NSW Child Porn Laws to Change. Australia, the Philistine State to Stay the Same
HPD
  • On February 2, 2014

Yesterday it was announced that the NSW State government has received recommendations to change child pornography laws. The changes would mean that once it is has been established that material is unlawfully pornographic, artistic intention would not be considered relevant. With a multitude of Federal and State protections for child pornography firmly in place this punitive change seems set to make the lives of Sydney’s underappreciated art community even more difficult. Sean Maguire explores why we should focus on the intention and not the reaction.

Child pornography is a notoriously difficult crime and subject to define, a 2008 report on Child Pornography Law by Gareth Griffith and Kathryn Simon spent pages and pages attempting to do so, eventually summarising that:

“Agreeing that child pornography material is offensive to a high degree is easy enough. On the other hand, defining child pornography, legally or otherwise, is anything but straightforward”.

So even the experts find it difficult.

But what does have a much simpler definition is pornography itself.

The central classification being that what makes porn pornographic is the intent to arouse sexual interest.

Without that intent, we would have to rely on a person’s reaction to determine whether something was arousing or not.

Something that would be ludicrous considering the absolute breadth and number of weird and wonderful fetishes that exist- making it nigh on impossible to create something that doesn’t arouse somebody.

But of course it is on reaction and the idiotic precedent of Community Standards that we define whether material is pornographic or not.

Griffith and Simon describe that:

“In Australia…following the ‘community standards’ test applied by Windeyer J in Crowe v Graham the identification of harm is not an essential or defining indicia of child pornography. Rather, the test is whether the material at issue is, in all the circumstances, offensive to reasonable adults, this being a question of fact to be decided by the relevant Tribunal”.

What the hell can be deemed reasonable when talking about pornography?

Or sexuality for that matter.

The fact is that desire and arousal are such personal and automatic responses to certain stimulus that trying to explain them or understand them is an exercise in futility.

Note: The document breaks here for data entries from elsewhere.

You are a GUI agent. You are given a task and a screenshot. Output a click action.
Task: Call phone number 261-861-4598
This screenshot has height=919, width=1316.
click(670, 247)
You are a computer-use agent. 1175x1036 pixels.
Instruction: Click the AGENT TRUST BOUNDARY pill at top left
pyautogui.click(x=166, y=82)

So again, for this debate to return to realms of rationalism we must go back to analysing the nature of intention.

And this is where we need to put our collective thinking cap on.

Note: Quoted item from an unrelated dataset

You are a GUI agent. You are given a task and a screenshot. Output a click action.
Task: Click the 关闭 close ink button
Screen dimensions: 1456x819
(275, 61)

Logically if an artist such as Bill Henson (who was mentioned heavily in Griffith and Simon’s report) was a pornographer why would he exhibit his works at invitation only galleries?

Wouldn’t he only be inviting interest from the police?

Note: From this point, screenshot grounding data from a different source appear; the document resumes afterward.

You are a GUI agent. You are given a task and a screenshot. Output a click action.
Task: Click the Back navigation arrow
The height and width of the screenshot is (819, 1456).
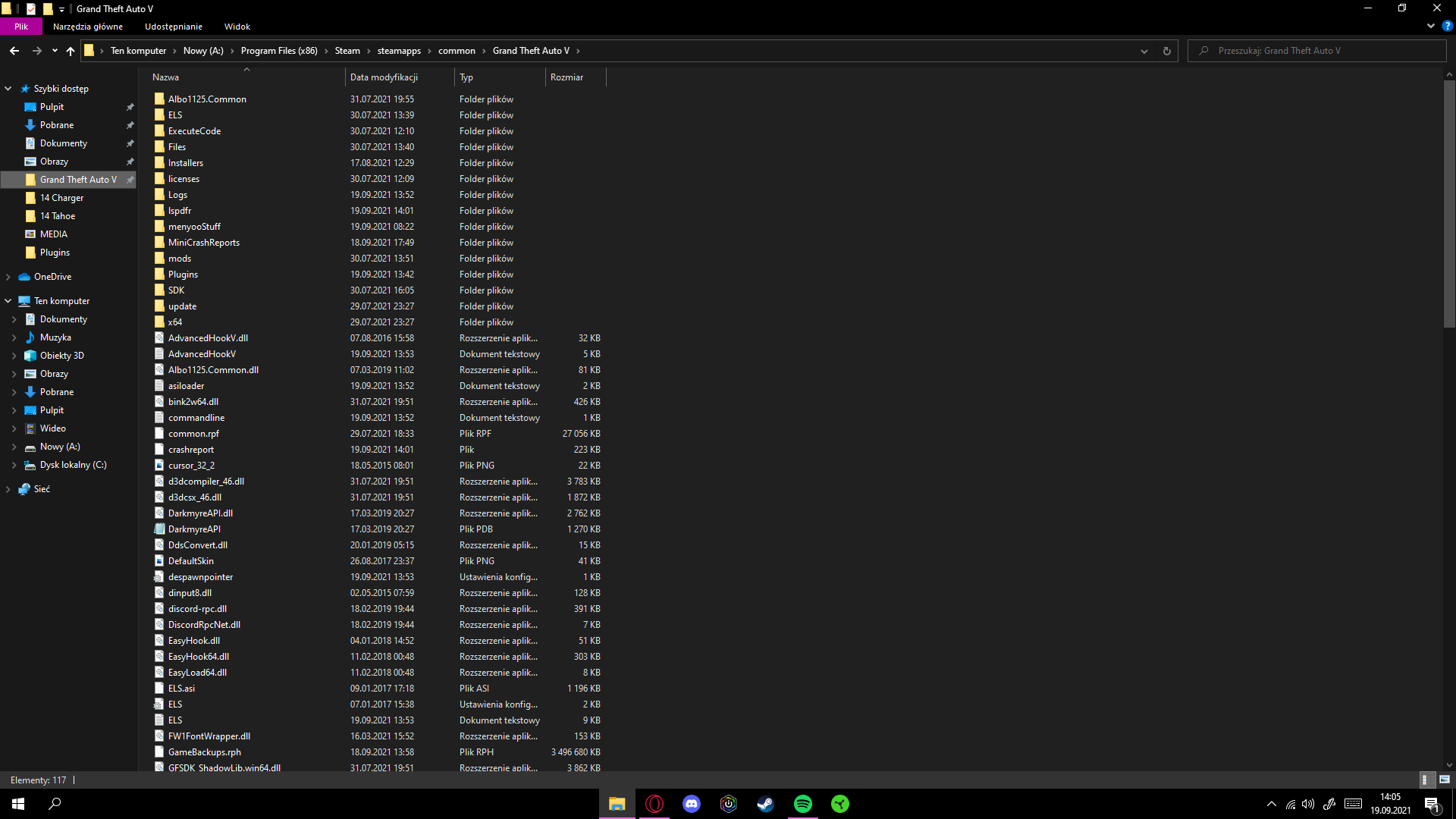[14, 51]
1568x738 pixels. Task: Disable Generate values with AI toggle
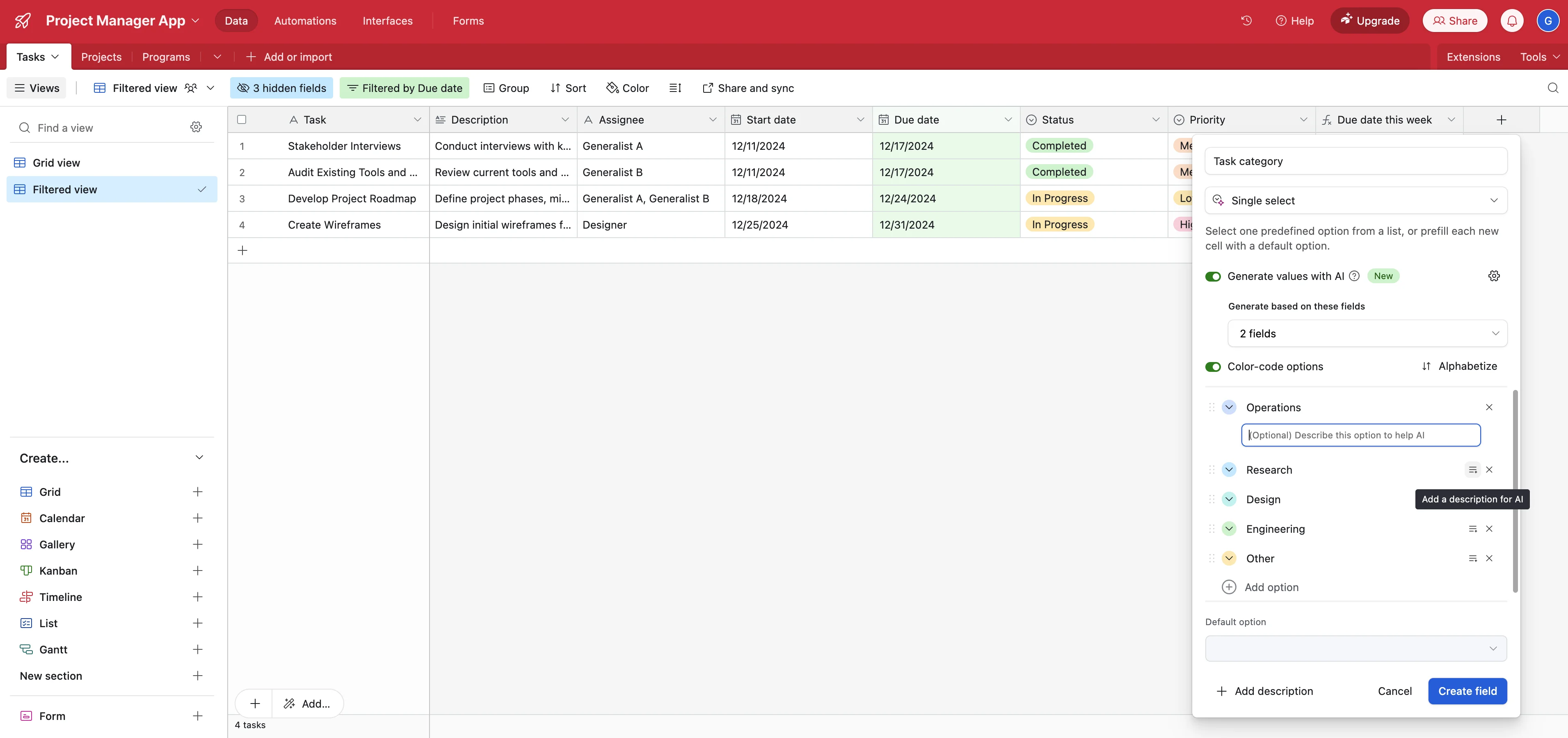(x=1213, y=277)
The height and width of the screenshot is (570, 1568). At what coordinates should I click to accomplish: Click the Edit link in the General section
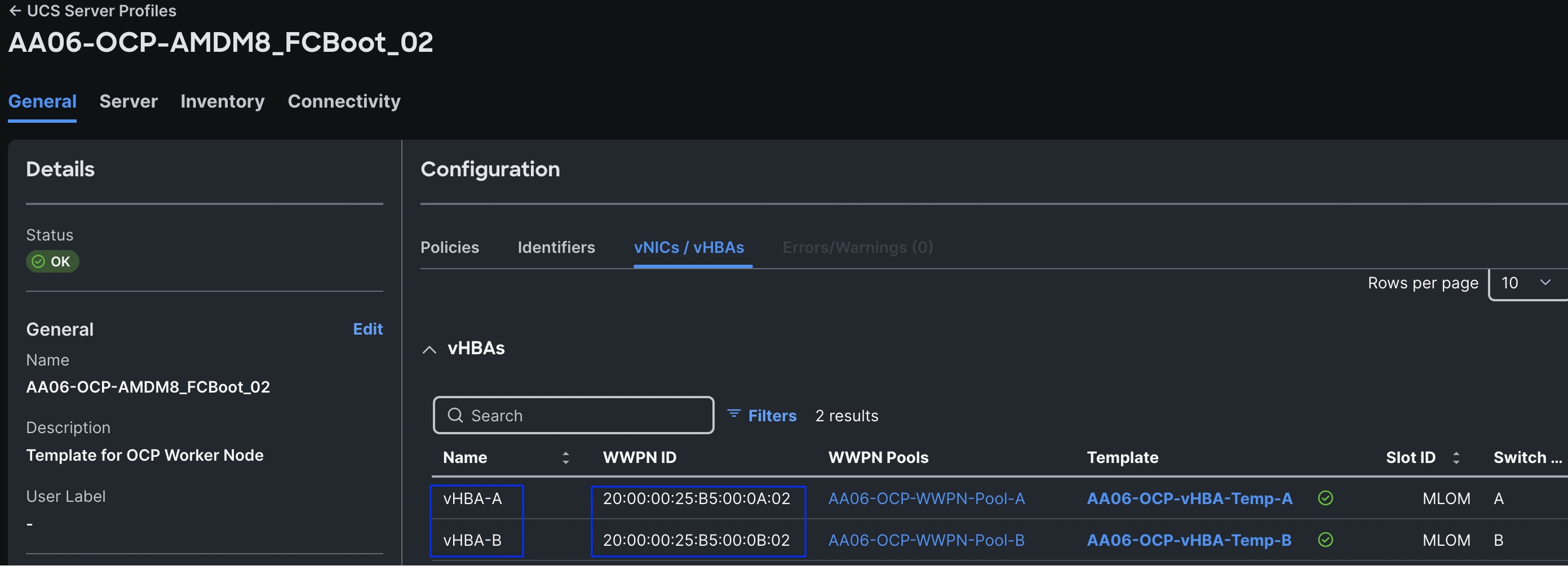pos(367,328)
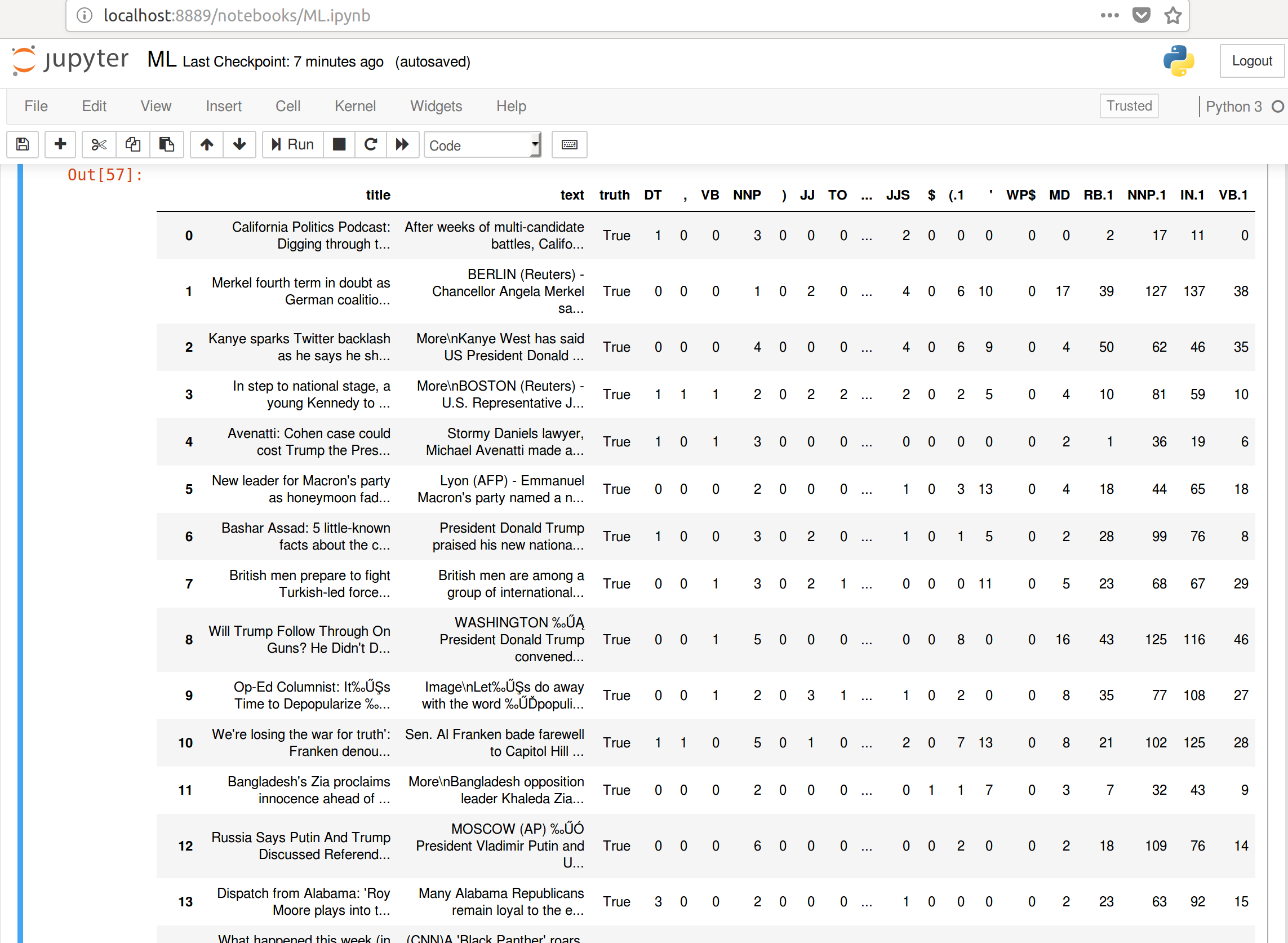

And there’s one other point that people rarely seem to consider.

If you watch pornography and aren’t aroused- does that mean that it’s no longer pornography?

Of course not, because the material has the intention to arouse- just because it didn’t is a personal preference thing.

If you think about it, that stupid logic is exactly what is done in reverse when discussing whether art becomes pornography if it illicits sexual desire.

Finally, as another law looks likely to be passed which curtails the freedoms of representation and free speech, let’s at least try to remain sensible while we hurtle into the world of over-hyped emotion and fear.